INTRO: Drought has hurt farmers throughout the Midwest. The University of Illinois published a report saying that state will lose 33% its corn this year. The USDA’s August report shows Michigan is losing 25% of its corn crop. It’s projected to get 114 bushels of corn an acre. It normally has 145. Michigan Now’s Chris McCarus just rode a bike from Flint through the tiny farming towns of the thumb.
“In this area, Cass City, we’re in Tuscola County. We’re in Nick’s Restaurant here at 8 in the morning. We’re looking at a giant grain elevator. What goes in there?”

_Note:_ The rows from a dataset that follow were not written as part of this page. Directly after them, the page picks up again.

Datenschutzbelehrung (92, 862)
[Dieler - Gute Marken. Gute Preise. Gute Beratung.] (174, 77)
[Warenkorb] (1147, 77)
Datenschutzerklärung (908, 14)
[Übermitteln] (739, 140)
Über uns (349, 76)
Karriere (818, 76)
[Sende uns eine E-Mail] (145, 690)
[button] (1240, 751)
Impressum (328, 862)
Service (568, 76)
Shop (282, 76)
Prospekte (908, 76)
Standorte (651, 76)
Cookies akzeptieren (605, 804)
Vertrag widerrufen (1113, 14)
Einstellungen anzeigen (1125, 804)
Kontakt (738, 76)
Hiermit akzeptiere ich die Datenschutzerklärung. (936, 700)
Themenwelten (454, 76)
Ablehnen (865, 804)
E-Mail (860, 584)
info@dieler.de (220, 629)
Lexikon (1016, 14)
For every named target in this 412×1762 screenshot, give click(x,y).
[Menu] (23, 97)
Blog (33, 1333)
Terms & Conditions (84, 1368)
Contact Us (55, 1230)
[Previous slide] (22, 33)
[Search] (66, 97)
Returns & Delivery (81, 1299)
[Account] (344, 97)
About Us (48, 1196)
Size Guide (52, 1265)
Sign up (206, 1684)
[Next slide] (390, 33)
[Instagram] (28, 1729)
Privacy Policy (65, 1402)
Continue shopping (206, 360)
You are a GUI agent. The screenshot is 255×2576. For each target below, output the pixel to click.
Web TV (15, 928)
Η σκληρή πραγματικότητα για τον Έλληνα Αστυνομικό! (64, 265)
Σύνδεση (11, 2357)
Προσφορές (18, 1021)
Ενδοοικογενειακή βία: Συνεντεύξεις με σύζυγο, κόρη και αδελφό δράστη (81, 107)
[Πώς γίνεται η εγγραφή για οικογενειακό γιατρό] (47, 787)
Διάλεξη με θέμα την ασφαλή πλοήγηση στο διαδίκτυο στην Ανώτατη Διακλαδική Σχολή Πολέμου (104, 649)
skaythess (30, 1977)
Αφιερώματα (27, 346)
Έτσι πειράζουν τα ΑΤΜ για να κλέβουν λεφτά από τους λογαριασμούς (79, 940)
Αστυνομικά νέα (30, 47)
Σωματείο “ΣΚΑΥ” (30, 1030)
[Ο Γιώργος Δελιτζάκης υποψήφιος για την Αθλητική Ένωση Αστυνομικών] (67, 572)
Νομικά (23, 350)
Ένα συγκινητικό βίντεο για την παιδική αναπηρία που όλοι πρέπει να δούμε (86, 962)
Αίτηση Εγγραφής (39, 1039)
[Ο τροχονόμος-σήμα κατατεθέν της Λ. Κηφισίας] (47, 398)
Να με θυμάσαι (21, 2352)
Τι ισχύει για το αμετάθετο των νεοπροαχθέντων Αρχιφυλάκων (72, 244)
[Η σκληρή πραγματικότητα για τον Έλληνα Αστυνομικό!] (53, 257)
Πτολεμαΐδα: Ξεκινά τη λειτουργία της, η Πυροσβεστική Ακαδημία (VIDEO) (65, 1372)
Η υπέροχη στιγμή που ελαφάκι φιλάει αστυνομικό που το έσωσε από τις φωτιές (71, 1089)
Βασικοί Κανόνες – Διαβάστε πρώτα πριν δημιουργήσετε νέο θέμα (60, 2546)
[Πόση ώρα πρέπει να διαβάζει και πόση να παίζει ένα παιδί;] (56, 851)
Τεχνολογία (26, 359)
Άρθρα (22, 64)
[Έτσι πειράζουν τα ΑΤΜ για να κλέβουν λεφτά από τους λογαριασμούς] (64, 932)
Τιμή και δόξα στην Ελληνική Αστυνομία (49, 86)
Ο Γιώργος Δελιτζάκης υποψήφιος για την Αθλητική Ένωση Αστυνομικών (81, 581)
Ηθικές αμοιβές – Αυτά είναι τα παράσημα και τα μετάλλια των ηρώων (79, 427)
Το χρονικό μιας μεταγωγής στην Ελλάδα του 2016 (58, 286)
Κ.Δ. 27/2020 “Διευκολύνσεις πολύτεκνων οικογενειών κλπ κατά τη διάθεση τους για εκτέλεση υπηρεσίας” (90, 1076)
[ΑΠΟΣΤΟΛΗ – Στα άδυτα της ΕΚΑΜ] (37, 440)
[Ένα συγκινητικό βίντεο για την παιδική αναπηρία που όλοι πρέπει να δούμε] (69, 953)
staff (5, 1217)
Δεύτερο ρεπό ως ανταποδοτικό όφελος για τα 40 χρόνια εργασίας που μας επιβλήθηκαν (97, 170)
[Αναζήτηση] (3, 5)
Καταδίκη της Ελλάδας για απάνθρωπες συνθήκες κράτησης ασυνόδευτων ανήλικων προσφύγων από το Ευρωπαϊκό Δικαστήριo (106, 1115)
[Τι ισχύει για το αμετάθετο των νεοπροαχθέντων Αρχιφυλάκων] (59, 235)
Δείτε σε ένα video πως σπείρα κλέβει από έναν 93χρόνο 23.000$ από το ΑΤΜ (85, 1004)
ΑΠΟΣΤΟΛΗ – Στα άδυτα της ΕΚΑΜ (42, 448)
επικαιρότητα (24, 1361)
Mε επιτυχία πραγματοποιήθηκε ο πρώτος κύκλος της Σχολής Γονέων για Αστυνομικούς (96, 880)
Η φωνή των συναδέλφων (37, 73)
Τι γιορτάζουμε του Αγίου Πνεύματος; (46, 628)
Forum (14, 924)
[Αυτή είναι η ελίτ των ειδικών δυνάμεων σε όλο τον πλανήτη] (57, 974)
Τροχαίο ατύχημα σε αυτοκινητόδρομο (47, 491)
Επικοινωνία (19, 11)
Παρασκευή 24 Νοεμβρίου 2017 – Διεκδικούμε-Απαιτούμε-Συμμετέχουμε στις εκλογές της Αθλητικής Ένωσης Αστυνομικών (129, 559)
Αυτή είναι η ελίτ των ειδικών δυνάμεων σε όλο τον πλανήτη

“Corn, wheat and soybeans.”
Some grain elevators are cooperatively owned. Larry Merchant owns these 130 foot tall silos all by himself. He’s got no one to share the losses. But he won’t tell me that directly. I saw the office doors are closed and there’s no people or trucks. So Merchant is having coffee over here across the street with some friends. I ask him:
“How’s the season going and what are the issues here?”
“Lot better now that it rained.”
“How much rain have you had?”
“About 7 inches.”
“That’s a lot isn’t it?”
“Yeah in a week.”
“Is that too much?”
“So what did it do?”
“It’s hurting our beans.”
“What’s it doing to the beans?”
Merchant likes to joke but isn’t happy right now. He says there’s nothing in his grain elevator.
“It’s empty. How come? Is that good/bad?”
“It’s bad if you need any cash.”
“So how does that work?”
“How does it work..it works like a bank. You put your grain in and you take it back out.”
According to FarmNetServices.com, Michigan has 140 grain elevators. Agriculture is the state’s second largest industry. Michigan State University Economist Jim Hilker says watching it shrink helps no one. And that means higher food prices in the long run.